Use the Latest Release

We recommend using the latest stable release of dynamo to avoid breaking changes:

GitHub Release

You can find the latest release and check out the corresponding branch with:

git checkout $(git describe --tags $(git rev-list --tags --max-count=1))

E/PD Serving (Encode Separate)

Components

Workflow

The MultimodalEncodeWorker downloads and encodes the image and passes the embeddings to the MultimodalWorker. The work complete event is sent via NATS, while the embeddings tensor is transferred via RDMA through the NIXL interface. The MultimodalWorker then prefills and decodes the prompt in the same engine, as in the LLM aggregated serving example.

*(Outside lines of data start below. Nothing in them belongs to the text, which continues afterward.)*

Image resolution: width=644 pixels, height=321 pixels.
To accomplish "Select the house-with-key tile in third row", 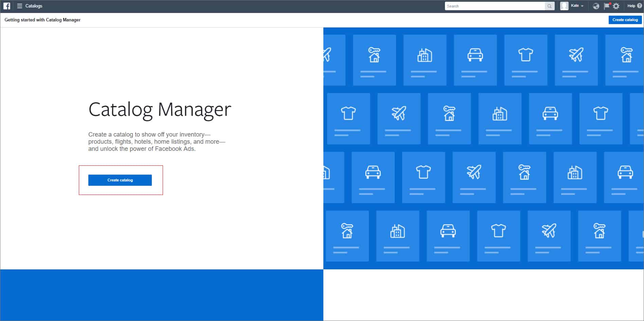I will tap(524, 177).
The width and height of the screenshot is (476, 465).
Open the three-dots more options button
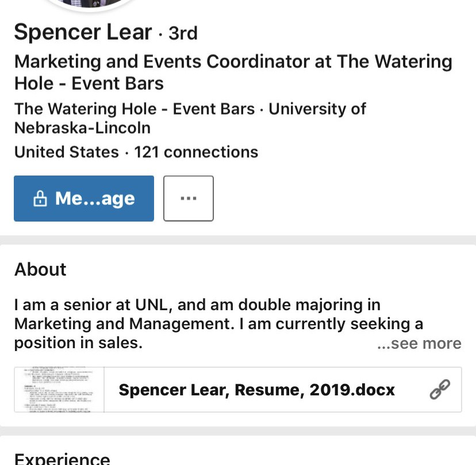(189, 199)
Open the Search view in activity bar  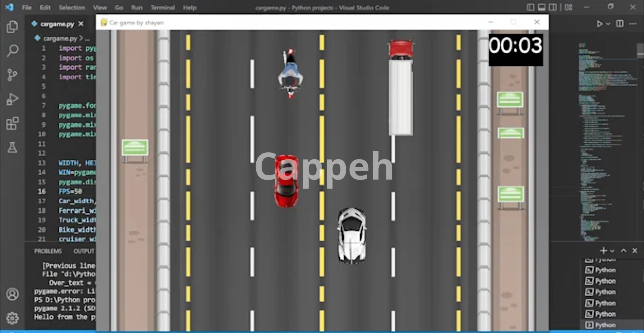point(12,51)
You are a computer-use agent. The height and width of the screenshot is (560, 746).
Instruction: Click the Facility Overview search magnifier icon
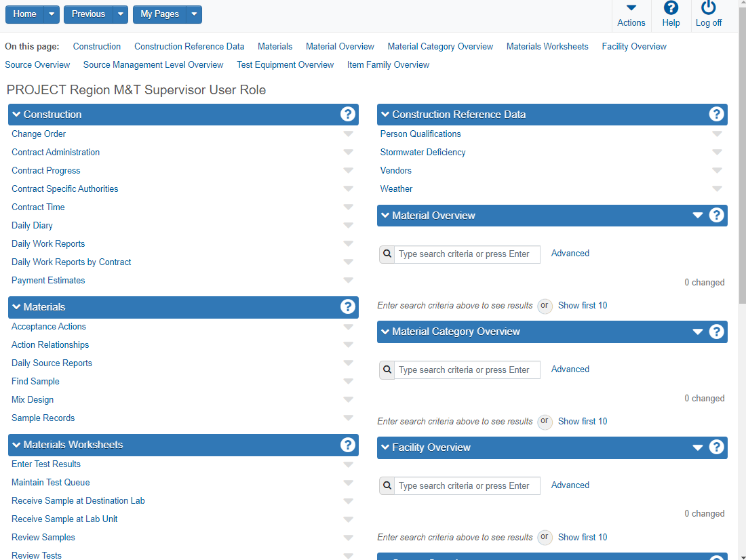(387, 486)
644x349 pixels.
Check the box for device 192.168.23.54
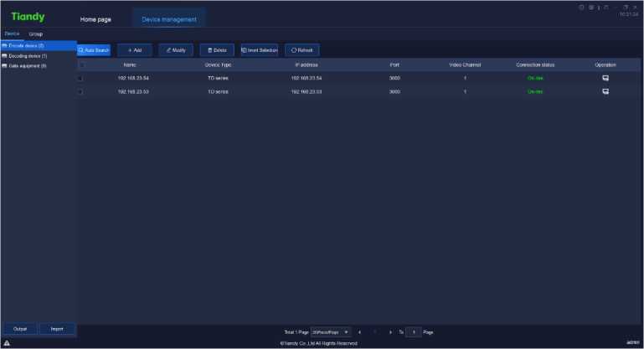(80, 78)
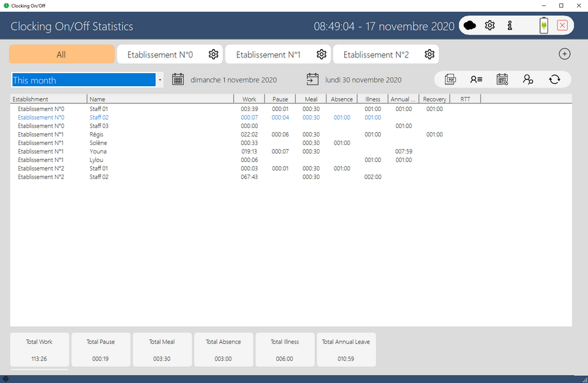Open settings for Etablissement N°0
The height and width of the screenshot is (383, 588).
[x=213, y=54]
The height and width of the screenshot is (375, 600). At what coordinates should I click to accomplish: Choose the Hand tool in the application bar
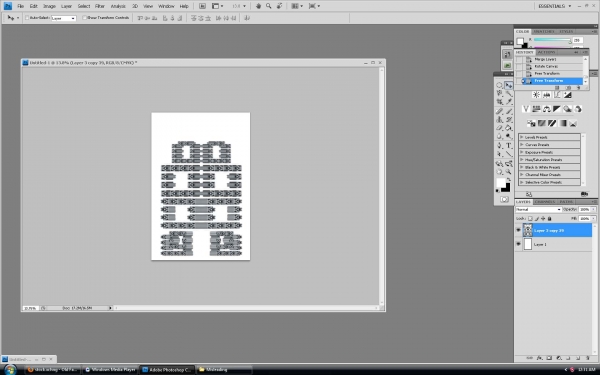(258, 6)
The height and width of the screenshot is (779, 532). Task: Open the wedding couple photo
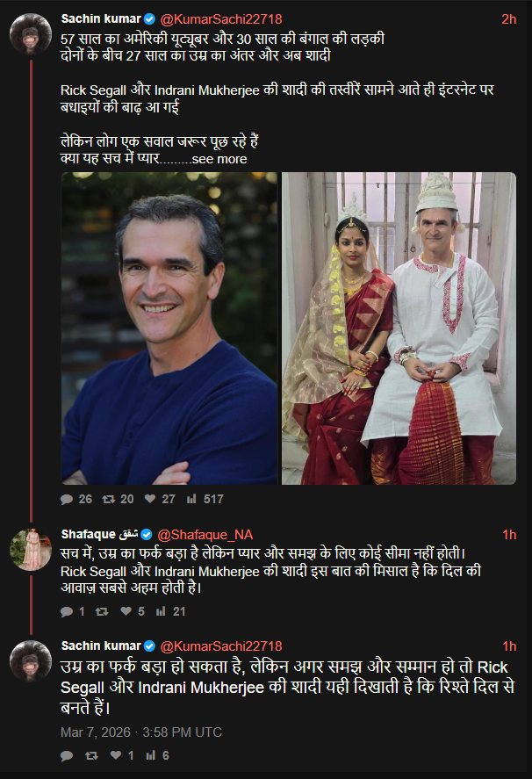399,328
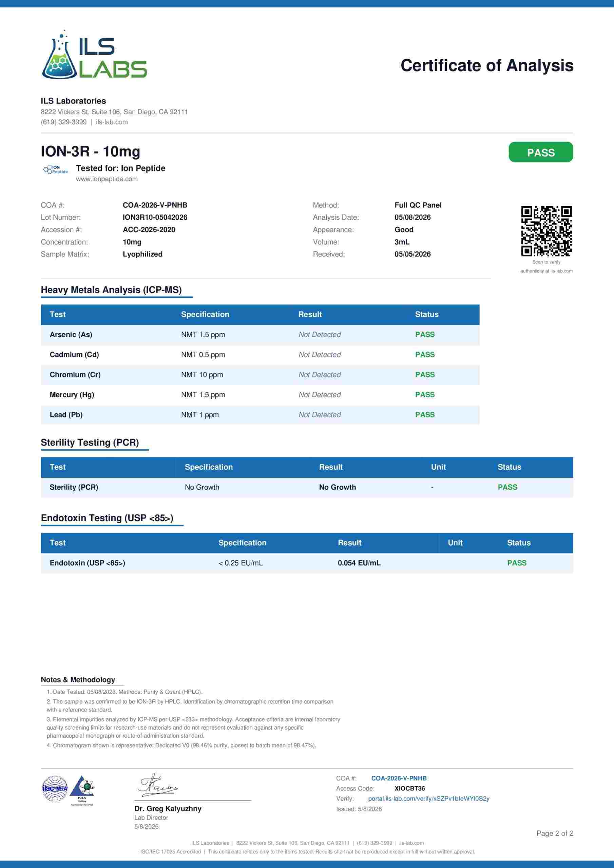Image resolution: width=614 pixels, height=868 pixels.
Task: Click the Sterility Testing (PCR) heading
Action: 90,443
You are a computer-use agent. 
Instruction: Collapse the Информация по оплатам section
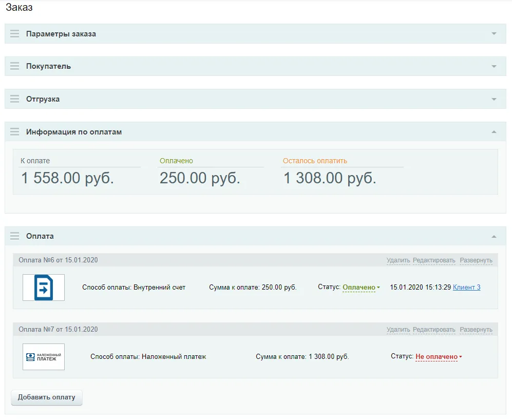coord(494,132)
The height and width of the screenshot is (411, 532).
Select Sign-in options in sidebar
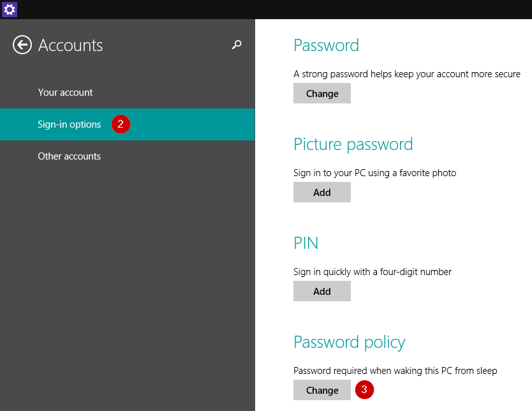pos(127,124)
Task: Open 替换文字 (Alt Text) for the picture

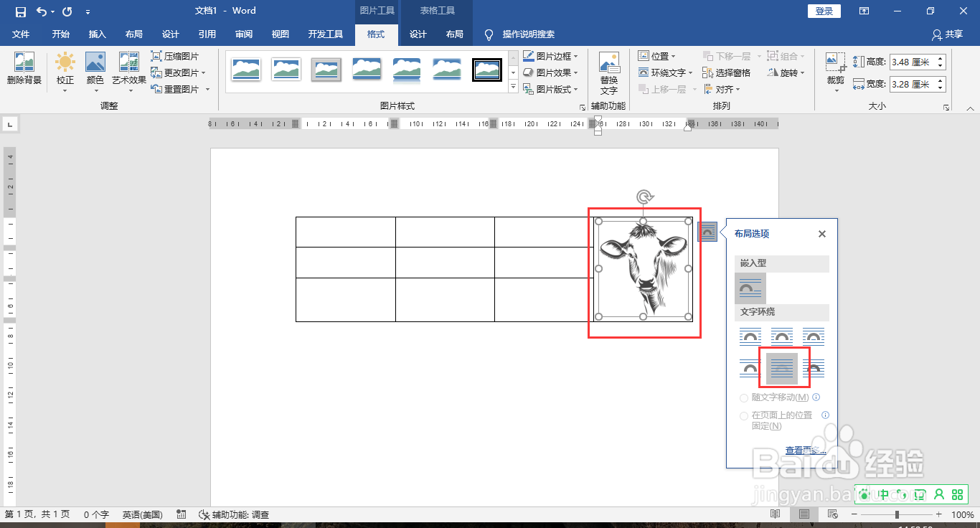Action: pos(609,72)
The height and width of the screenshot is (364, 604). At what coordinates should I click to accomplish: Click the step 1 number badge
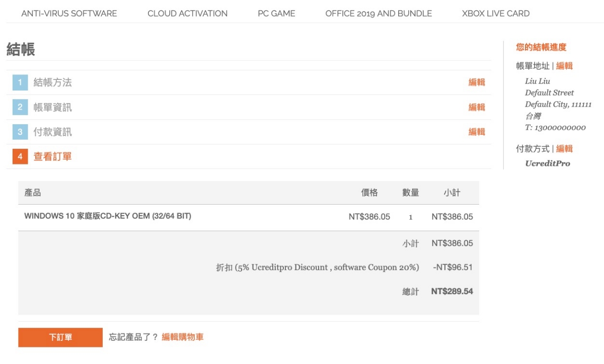coord(20,82)
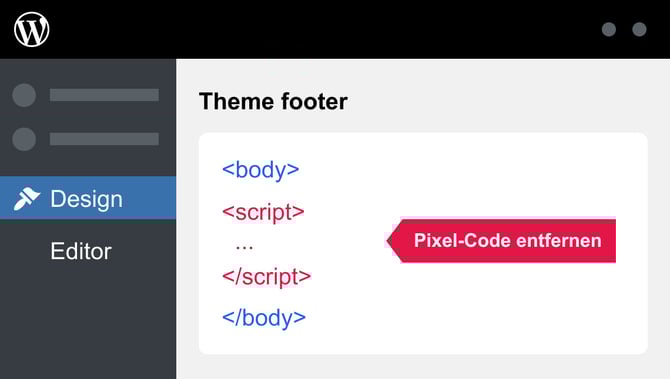Click the Theme footer heading
Image resolution: width=670 pixels, height=379 pixels.
[273, 102]

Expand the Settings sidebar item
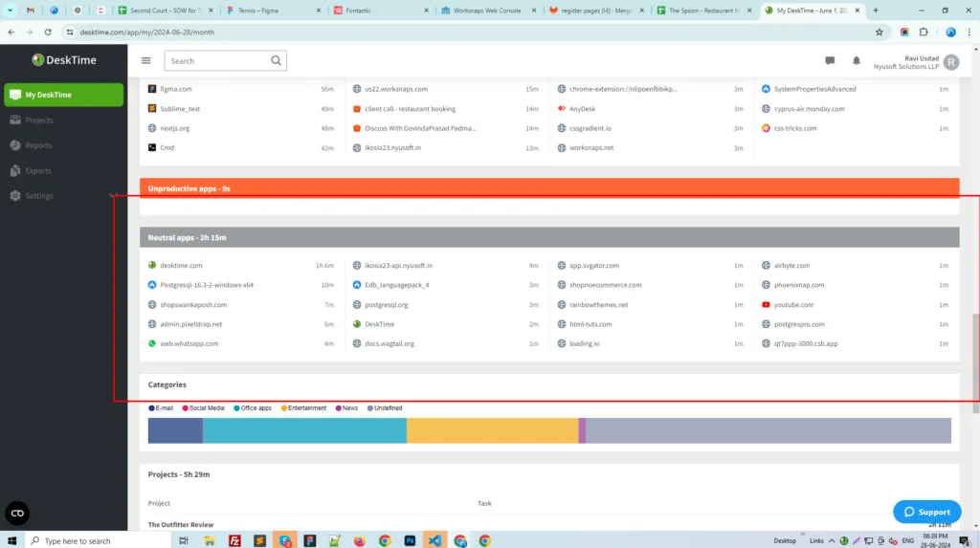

Only the processor is registered to the Dynamo frontend as an available endpoint. Workers do NOT register - they are internal components and communicate via NATS.

flowchart LR
  HTTP --> processor
  processor --tokenized request + image_url--> encode_worker
  encode_worker --request + embeddings--> worker

  worker -.-> encode_worker
  encode_worker -.-> processor
  processor -.-> HTTP
Loading

Launch

cd $DYNAMO_HOME/examples/backends/sglang
./launch/multimodal_agg.sh

Client:

curl http://localhost:8000/v1/chat/completions \
  -H "Content-Type: application/json" \
  -d '{
    "model": "Qwen/Qwen2.5-VL-7B-Instruct",
    "messages": [
      {
        "role": "user",
        "content": [
          {
            "type": "text",
            "text": "Describe the image."
          },
          {
            "type": "image_url",
            "image_url": {
              "url": "http://images.cocodataset.org/test2017/000000155781.jpg"
            }
          }
        ]
      }
    ],
    "max_tokens": 50,
    "stream": false
  }' | jq

E/P/D Serving (Full Disaggregation)

Components

Workflow

In models like Qwen2.5-VL, embeddings are only required during the prefill stage. The image embeddings are transferred via NIXL from the Encode Worker to the Decode Worker (the entry point for disaggregation), which then coordinates with the Prefill Worker. The Prefill Worker processes the embeddings and forwards the KV cache back to the Decode Worker for token generation.

flowchart LR
  HTTP --> processor
  processor --tokenized request + image_url--> encode_worker
  encode_worker --request + embeddings--> worker
  worker --request + embeddings--> prefill_worker

  prefill_worker --KV Cache--> worker
  encode_worker -.-> processor
  worker -.-> encode_worker
  processor -.-> HTTP
Loading

Launch

cd $DYNAMO_HOME/examples/backends/sglang
./launch/multimodal_disagg.sh

Client:

curl http://localhost:8000/v1/chat/completions \
  -H "Content-Type: application/json" \
  -d '{
    "model": "Qwen/Qwen2.5-VL-7B-Instruct",
    "messages": [
      {
        "role": "user",
        "content": [
          {
            "type": "text",
            "text": "Describe the image."
          },
          {
            "type": "image_url",
            "image_url": {
              "url": "http://images.cocodataset.org/test2017/000000155781.jpg"
            }
          }
        ]
      }
    ],
    "max_tokens": 50,
    "stream": false
  }' | jq

Bootstrap Coordination

SGLang disaggregation uses a bootstrap mechanism for P->D coordination:

Request Flow (Important)

Client → Frontend → Processor → Encode → DECODE Worker → Prefill Worker
                                               ↑
                                    Entry point for disaggregation!

Bootstrap Process

  1. Decode Worker receives request from Encode Worker
  2. Decode Worker calls Prefill Worker via NATS to request bootstrap info
  3. Prefill Worker generates {host, port, room} and returns immediately
  4. Both workers connect to same "room" using bootstrap coordinates
  5. SGLang internally transfers KV cache state via bootstrap connection (not NIXL)

Key Difference from vLLM

  • vLLM: Frontend → Prefill → Decode (Prefill is entry point)
  • SGLang: Frontend → Processor → Encode → Decode → Prefill (Decode is entry point)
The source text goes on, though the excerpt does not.